The Richest Families Ride Out Market Ups and Downs. They Can Afford To.
Sep 10, 2025 06:00:00 -0400 by Abby Schultz | #Wealth(Dreamstime)
For the richest families in the world, consistency is key.
Sticking to a diversified portfolio that includes generous allocations to public and private stocks throughout market cycles is a strategy wealthy families follow to ensure they sustain wealth over generations, says Sara Naison-Tarajano, global head of Goldman Sachs Private Wealth Management Capital Markets.
“There is something to be learned about having discipline with your asset allocation,” says Naison-Tarajano, who is also global head of two other units—Goldman Sachs Apex, which brings investment opportunities to family offices, and Goldman Sachs Partner Family Office.

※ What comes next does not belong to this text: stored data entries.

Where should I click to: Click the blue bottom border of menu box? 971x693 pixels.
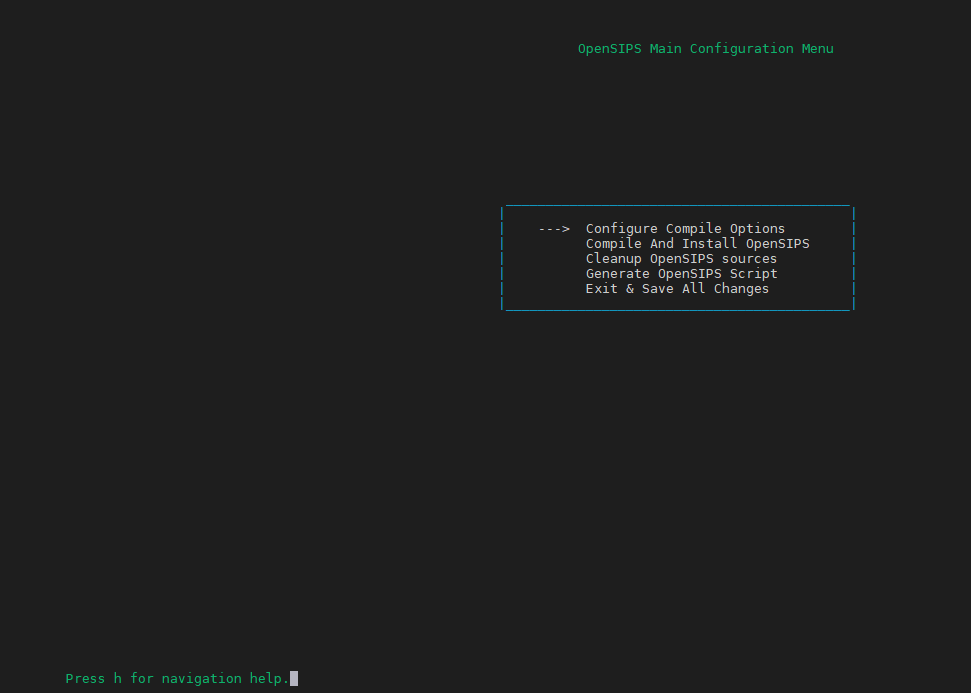677,310
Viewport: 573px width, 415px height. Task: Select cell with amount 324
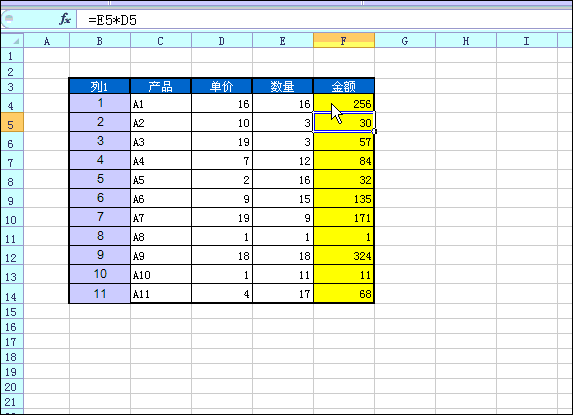(x=344, y=255)
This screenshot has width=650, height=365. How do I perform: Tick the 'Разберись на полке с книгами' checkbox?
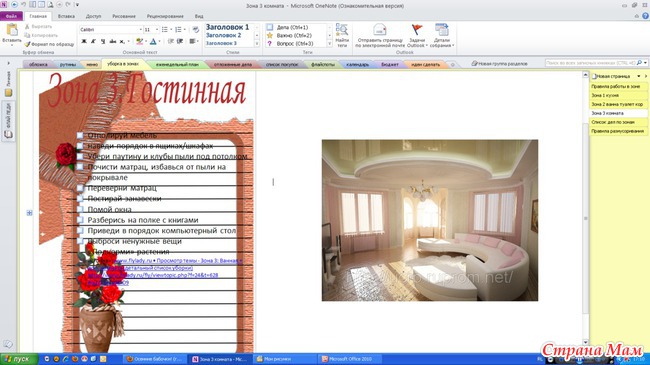[x=80, y=220]
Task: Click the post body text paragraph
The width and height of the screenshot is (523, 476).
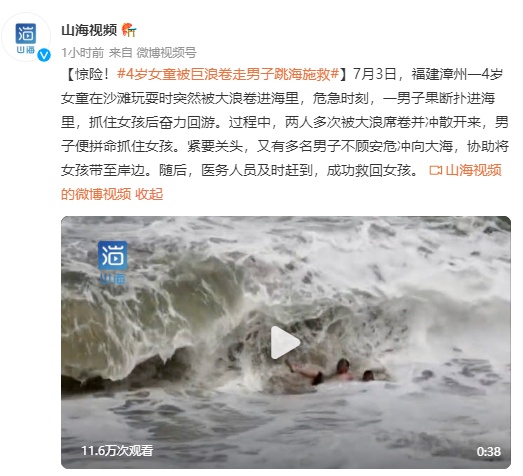Action: click(x=285, y=134)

Goldman has surveyed some of the largest family offices around the world biennially since 2021. For its 2025 report released Wednesday, “Adapting to the Terrain. Family Office Insights,” Goldman captured the views of “key decision makers” at 245 family offices from a survey conducted this spring. More than two-thirds of respondents have at least $1 billion in assets, and all represent offices with a professional investment staff.

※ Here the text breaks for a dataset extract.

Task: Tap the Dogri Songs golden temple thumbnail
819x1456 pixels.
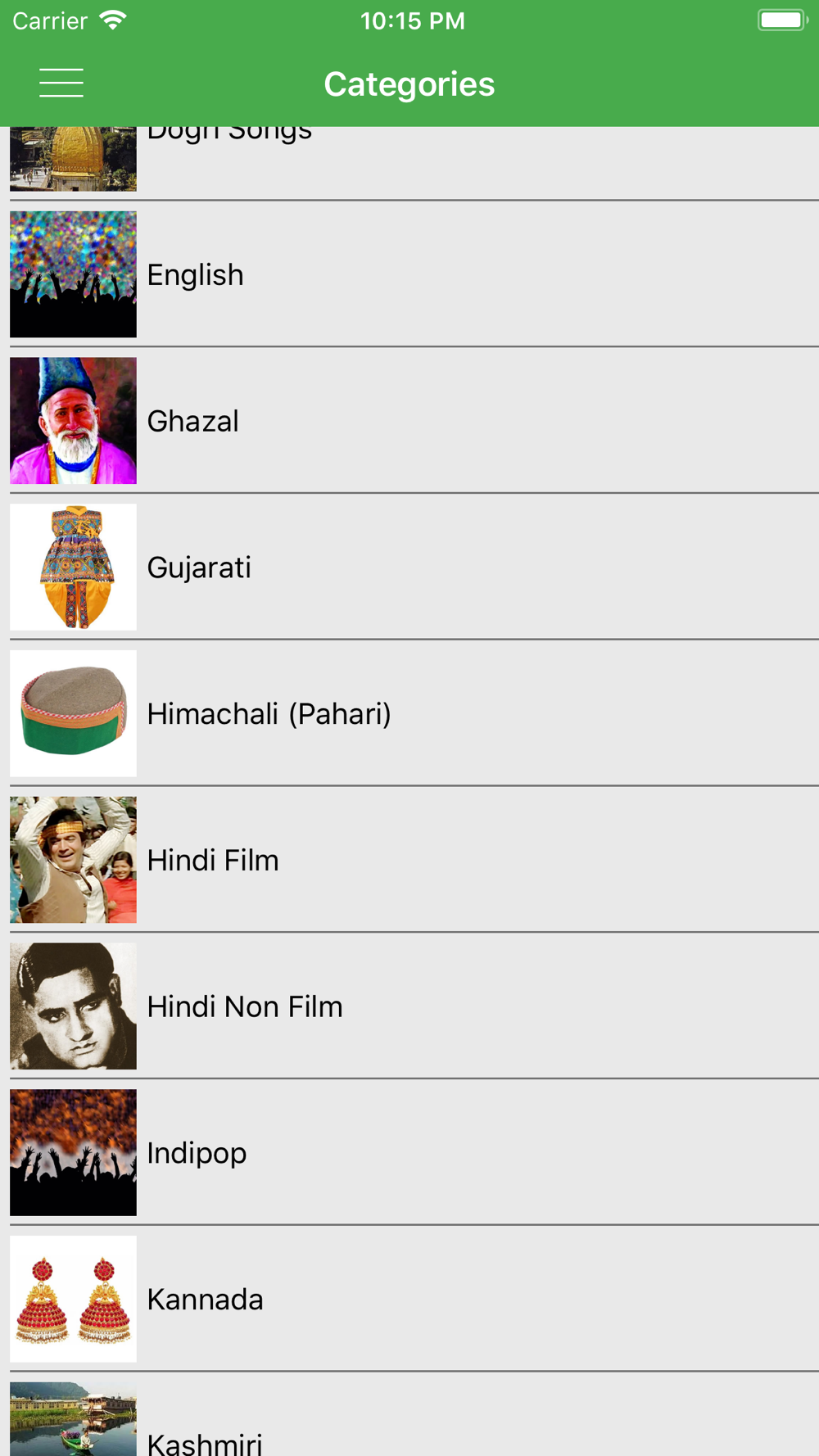Action: [73, 159]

As the report details, the world has changed in the two years since the last survey was conducted in 2023. “There have been meaningful changes in leadership and policy across jurisdictions, and markets and businesses have had to adjust to a different climate for international relations and trade,” according to the report.
Still, a long-term approach to building wealth drives families to remain invested and to continually look for more opportunities. Families surveyed have 12% of their assets in cash and cash equivalents, but 34% plan to reduce their cash holdings and many plan to invest in “risk assets” in the next 12 months, the report said.

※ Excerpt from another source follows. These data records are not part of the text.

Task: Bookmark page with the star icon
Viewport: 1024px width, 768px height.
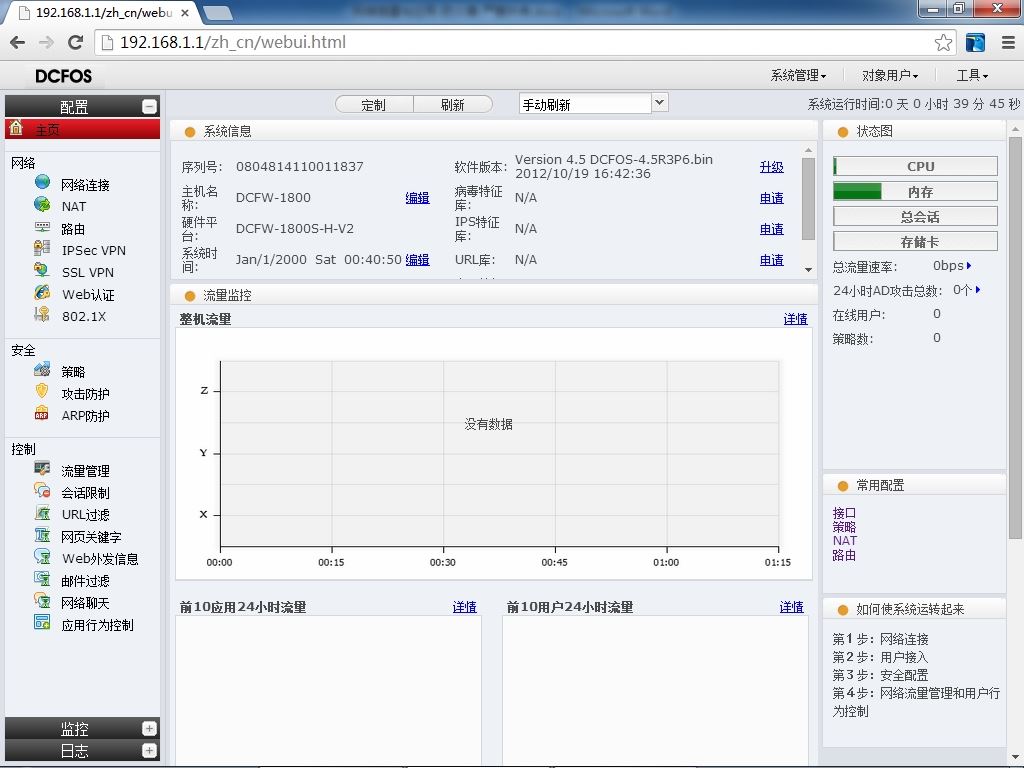Action: tap(943, 42)
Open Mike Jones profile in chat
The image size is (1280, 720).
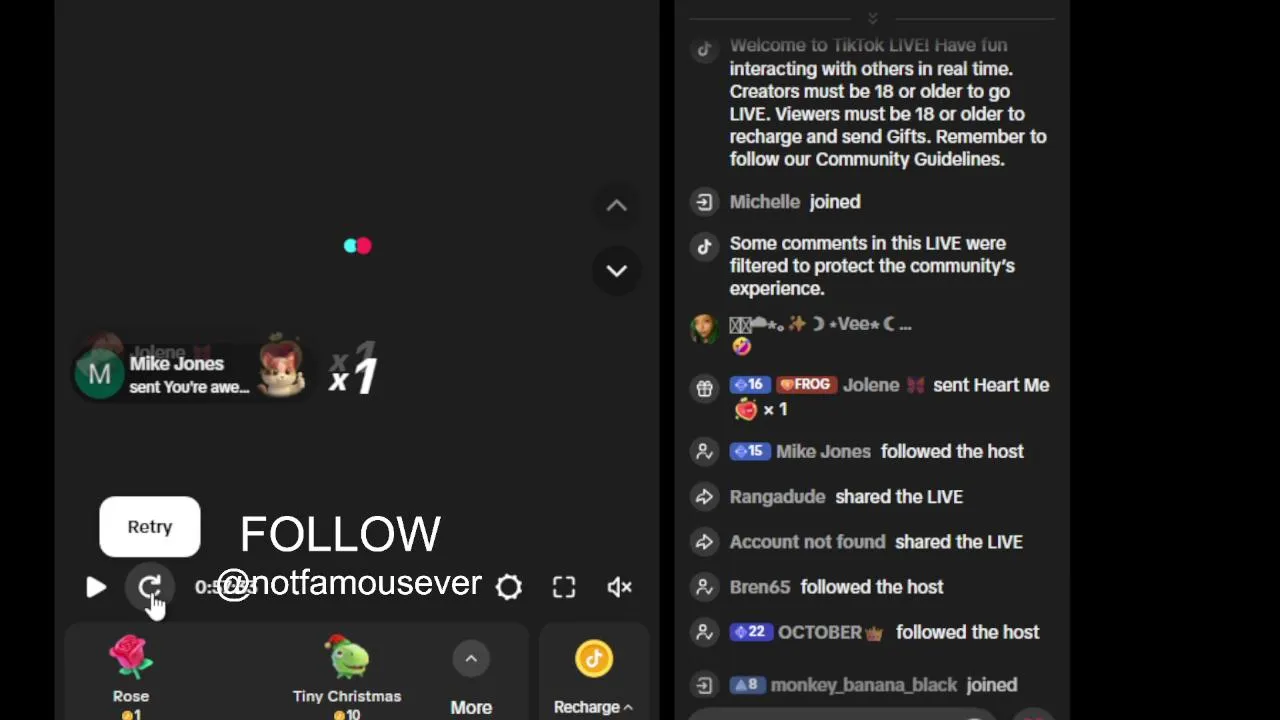pos(823,451)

Families surveyed have taken advantage of rising stock markets, particularly in the U.S., by boosting their allocations to public equities to 31% this year, on average, up from 28% in 2023.
Their allocation to private equity fell to 21% from 26%. Naison-Tarajano doesn’t read much into that decline. “Remember, we’re coming off two 25% years in the S&P,” and a lot of the increase in public equities could be market appreciation, she says. Also, in response to questions, families didn’t indicate “anything that would lead us to believe [they were] moving away from private equity,” Naison-Tarajano says.
Many large families are headed by entrepreneurs who are comfortable investing in young companies, she says. They also don’t need immediate access to all their wealth, and can afford to lock away an investment for several years, as is typically the case with private equity.
The overall allocation families surveyed made to alternative investments—which also includes private credit, hedge funds, and real estate—only fell two percentage points to 42% in 2025 from two years earlier. Alternative investments tend to be less liquid, meaning investors are obligated to hold them for longer periods before realizing returns.
The slight decline in allocations to alternatives largely reflects caution from Asian investors, who have heightened concerns about geopolitical risks given international tensions surrounding China. On average, nearly 61% of family offices surveyed view geopolitical conflict as a top risk, but it was a top-three concern for 75% of those in Asia, the report said.
Asian family offices surveyed allocated only 36% of assets to alternatives, and kept 19% in cash, while families in the Americas—which represented 47% of survey respondents—allocated 46% of their portfolios to alternative investments, as did families based in the Europe, the Middle East, and Africa (EMEA), Naison-Tarajano said. Families in the Americas have 10% in cash while those in EMEA have 8%.
These differences extended to private equity. Families in the Americas allocated 25% to the sector, compared with a 22% allocation in EMEA and only 15% in APAC. The fact the U.S. has a large, well-established private-equity market is one reason for the difference, Naison-Tarajan says. Another is the U.S. tax regime, she says, which incentivizes investors to hold assets longer.
Also of note: A large percentage of U.S. family offices have at least $1 billion in assets—71%. “That means they can handle more of that illiquidity,” she says.
As for what sectors of the economy are attracting family office dollars, technology reins supreme. According to the survey, 58% expect to be overweight technology investments in the next 12 months—a figure 15 percentage points higher than two years ago, the report said.
Most family offices surveyed—86%—have “some form of investment in AI,” according to the report, noting 52% indicated they invested in AI through public stocks, and 38% said they had exposure to the sector through companies empowered by AI.
But Goldman expects the level of their investment is even higher, “given the role and impact of the technology in major public equity indices, many family offices are almost certainly even more exposed to AI, directly or indirectly, than reflected here.”
Cryptocurrency is attracting a more cautious reaction. Though interest is higher than a couple of years ago, only 33% of the offices surveyed have some exposure, the report said.
“They’re not thinking about it as a hedge either—it’s a very risk-on asset class if you look at its performance,” Naison-Tarajano says. But she notes the trend is interesting—in 2021, 16% of families had exposure to crypto; in 2023, 26% reported some exposure.
“They’re starting to dip their toe in more, but it isn’t a core part of any part of the asset allocation that I see,” she says.